Tidb-server Restarts Intermittently

Note:
This topic has been translated from a Chinese forum by GPT and might contain errors.

Original topic: tidb-server不定时重启

| username: EDG-给我冲

【TiDB Usage Environment】Production Environment
【TiDB Version】v6.1.0
【Encountered Problem: Phenomenon and Impact】
Multiple tidb-server nodes restart automatically at irregular intervals.
【Known Information】
Around the time of the failure, there were no anomalies in CPU, memory, or load on the server.
Below are parts of the tidb.log and tidb_stderr.log contents before the restart.
【Attachments: Screenshots/Logs/Monitoring】


a.log (66.1 KB)

| username: h5n1 | Original post link

In the dashboard, check if continuous performance analysis is enabled, in the advanced debugging section.

| username: EDG-给我冲 | Original post link

This feature is not enabled.

| username: h5n1 | Original post link

Check TiDB’s memory monitoring to see if it has OOMed, and also check dmesg.
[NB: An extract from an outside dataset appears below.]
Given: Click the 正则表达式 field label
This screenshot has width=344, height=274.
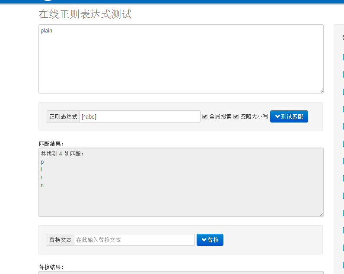Looking at the screenshot, I should click(63, 116).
| username: h5n1 | Original post link

It feels like this bug.

| username: EDG-给我冲 | Original post link

dmesg shows no recent OOM, and /var/log/message has the following records at that time. Apr 28 08:02:19 TIDB_2 auditd[599]: Audit daemon rotating log files
Apr 28 08:10:01 TIDB_2 systemd: Started Session 50725 of user root.
Apr 28 08:20:01 TIDB_2 systemd: Started Session 50726 of user root.
Apr 28 08:30:01 TIDB_2 systemd: Started Session 50727 of user root.
Apr 28 08:36:42 TIDB_2 systemd: tidb-4000.service: main process exited, code=exited, status=2/INVALIDARGUMENT
Apr 28 08:36:42 TIDB_2 systemd: Unit tidb-4000.service entered failed state.
Apr 28 08:36:42 TIDB_2 systemd: tidb-4000.service failed.
Apr 28 08:36:57 TIDB_2 systemd: tidb-4000.service holdoff time over, scheduling restart.
Apr 28 08:36:57 TIDB_2 systemd: Stopped tidb service.
Apr 28 08:36:57 TIDB_2 systemd: Started tidb service.

| username: h5n1 | Original post link

It is recommended to upgrade to the latest version 6.1.7 of 6.1.

| username: Jack-li | Original post link

Try upgrading to the new version to see if there are any optimizations.

| username: DBAER | Original post link

It feels like a bug. Is it consistently appearing? Can you try an upgrade?

| username: EDG-给我冲 | Original post link

From my perspective, it may not be a bug. From my point of view, we made some adjustments to our program architecture. Then suddenly this problem occurred. If it were a bug, it wouldn’t suddenly appear. After all, this version has been used for a long time. Are there any other points to investigate? If we can avoid upgrading, we should avoid it. How significant is the impact of a hot upgrade?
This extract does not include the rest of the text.